Fanatisme Lahirkan Radikalisme

Pascatragedi 11 September 2001, terlebih pascabom Bali I dan bom Bali II, opini publik kian kuat mengarah kepada sekelompok Islam radikal sebagai pelaku utamanya.

Tentu, mayoritas umat Islam menolak opini tersebut. Apalagi, opini itu cenderung ‘menuduh’ bahwa Islam identik dengan radikalisme. Fenomena radikalisme sebenarnya tidak hanya terjadi pada masyarakat Islam, namun seluruh agama yang ada berpotensi menghadapi persoalan radikalisme. Penyebabnya adalah fanatisme dan kemutlakan yang dapat mendorong munculnya sikap keberagamaan radikal.

Ketua Komisi Fatwa Majelis Ulama Indonesia (MUI), KH Ma’ruf Amin, mengatakan bahwa fanatisme yang berlebihan menyebabkan tumbuh suburnya radikalisme di negeri ini. “Jadi ketika orang berbeda pendapat akan dianggap sebagai musuhnya. Tak hanya orang yang berbeda agama, yang seagama pun bila berbeda pendapat akan tetap dianggap sebagai lawan,” ujarnya.

Sementara itu, menurut Rektor Universitas Azzahra, KH Dr Tarmizi Taher, aksi-aksi radikal yang mengatasnamakan agama telah memberi gambaran buram tentang agama. Padahal pengetahuan agama yang terkotak-kotak, minim, hanya dipermukaan kulit lah yang menjadi biang keladi timbulnya radikalisme dalam beragama. “Pengetahuan agama yang tidak luas, kurang terdidik dalam agama sehingga merasa paling tahu sendiri tentang agamanya merupakan sebab timbulnya radikalisme dalam beragama,” tutur Tarmizi Taher.

Akibat Arus Globalisasi

Radikalisme boleh jadi tidak akan berpengaruh besar dalam kehidupan masyarakat bila hanya sampai pada tataran ilmu atau filosofi. Pasalnya, pada tingkatan itu tidak sampai membuat kerusakan di muka bumi ini. Tetapi, ketika telah sampai pada tataran perbuatan, biasanya radikalisme ini akan berakhir dengan anarkis. Karena itu, radikalisme seperti ini lah yang harus dijauhi, bahkan dilenyapkan.

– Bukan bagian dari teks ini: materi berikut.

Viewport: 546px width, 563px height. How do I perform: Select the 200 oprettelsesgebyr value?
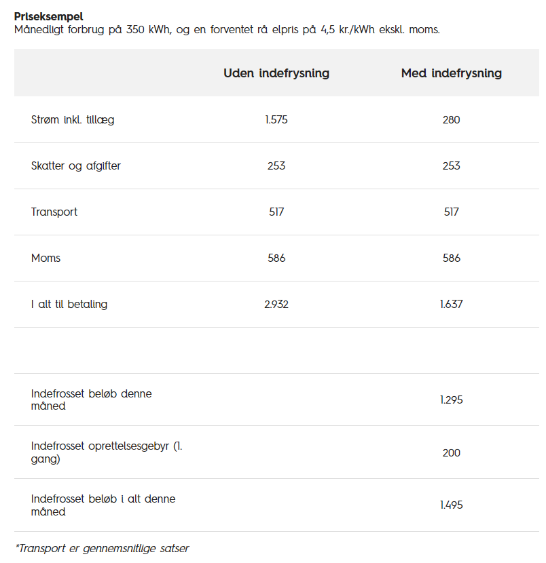pos(451,452)
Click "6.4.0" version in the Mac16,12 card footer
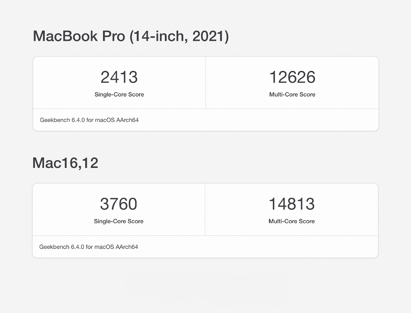 click(x=78, y=247)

“Namun sebenarnya radikalisme harus dibedakan antara yang anarkis dengan yang tidak,” kata Ma’ruf Amin. Radikalisme, tambahnya, jika dimaknai hanya sebagai sikap yang tegas memegang teguh pendapat tapi tidak sampai anarkis, mungkin masih bisa ditolerir. “Berbeda pendapat itu kan hal yang wajar, mengingat bangsa kita adalah bangsa yang majemuk”.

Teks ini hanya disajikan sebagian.